We revised our strategy and he (we?) eventually got the hang of it. We’d lay him in his crib when he was sleepy but awake, and usually, within ten minutes or so, he’d have happily drifted off to sleep. We had a folksy mobile made of little felt owls hanging above his crib, and we when we’d hearing him cooing on his way to sleep we joked he was “talking to his owls.” Every now and then we’d dare to crack open the door and spy on him looking up at the mobile while he babbled, but mostly we’d just stand on the other side of the door and giggle at how cute it was, this precious baby of ours, finding his very own voice.
***
It was a ringing cell phone that made me a mother the second time. First there was a call from a number that displayed as “unavailable,” but I was weighed down with a diaper bag and a stroller as I ushered my 18 month old from the car into the house, so I didn’t answer. We got inside and I immediately put my son down for his nap, relieved he had stayed awake in the car so as not to spoil it. I closed his door quietly behind me and immediately—serendipitously, almost—my phone rang again. And I swear to you that I knew. The ring sounded somehow different, somehow weightier. The sound of it made my heart quicken instantly.
It was my husband this time. Our adoption social worker, unable to get a hold of me, had reached him and given him the news: there was a baby boy in the NICU who needed parents, and she thought we were a fit. My husband relayed this to me as I sat in our tiny, silent house. I heard traffic in the background and knew he was standing on the street to make the call to me. I don’t remember much of what we said on that phone call, just that everything we said pointed to “Yes. This is our child.” I remember the sound of that ringing phone, that second call, piercing the momentary stillness with the magic of an honest-to-God miracle on the other side.
***
The best worst sound of motherhood to date is the laughter of my kids from their bunk beds when they’re supposed to be sleeping. It’s early - still dark and calm out with the day not yet ready to break. I’m warm and peaceful in bed, the occasional shifting of the dog in his crate or my husband by my side creating cozy disturbances I mostly sleep through, having grown so used to those sounds by now.

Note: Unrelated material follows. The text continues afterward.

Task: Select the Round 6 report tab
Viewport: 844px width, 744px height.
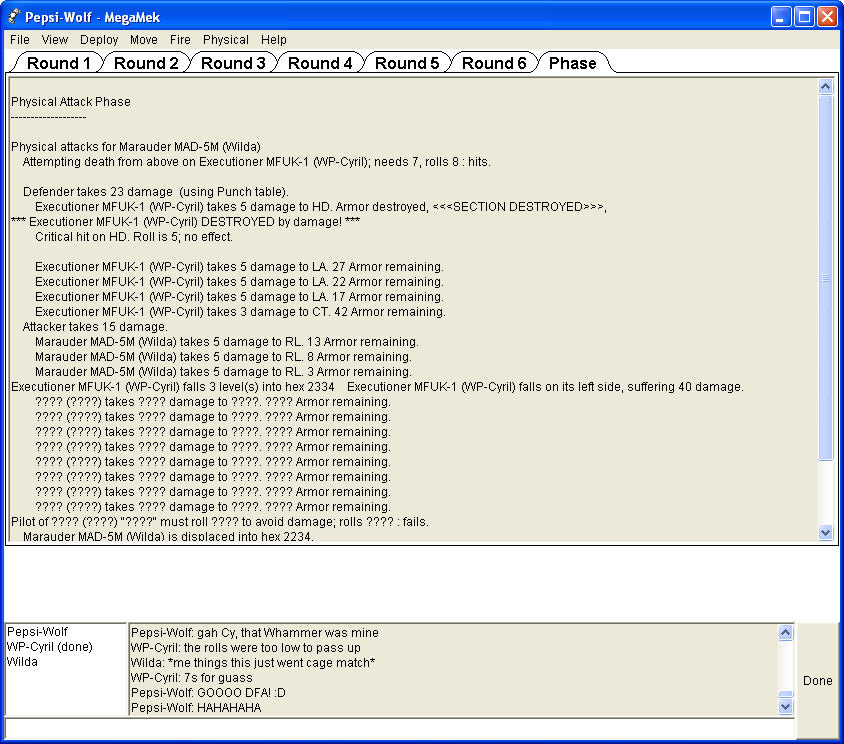Action: [494, 63]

But then a sound from across the hall. Maybe it’s a limb banging against a bed rail or the creak of feet on the bunk ladder. One million times we’ve told them not to wake each other up, and one million times they’ve been unable to abide by this. They are a package deal, just nineteen months apart, neither of them knowing or remembering a life when nearly everything was not shared with each other. They want to be together always, even when they cannot stand each other.
And even at 5:30 a.m. some mornings. Who knows why one of them wakes so early, or which one it was that day? But always, without fail, the first wakes the sleeping one. They crawl under the covers together, and from there I can only guess at what they discuss. Legos? Ninjas? Fart jokes? Whatever it is, it ends up funny. I lay in bed listening as stifled whispers and rustling blankets turn into belly laughs and wrestling matches.
I want them to be asleep. I want to be asleep. But no one is asleep. Instead, they are laughing, and I am listening, full of exasperation and gratitude and exhaustion.
***
Motherhood is noisy. Sometimes it’s loud and jarring and overwhelming, and we feel like we cannot possibly survive it sanely. Sometimes, though, it’s subtle and sweet and momentary. Sometimes it’s a song that is simultaneously new and familiar, like we’ve known it in our hearts all along but are just now getting to hear out loud.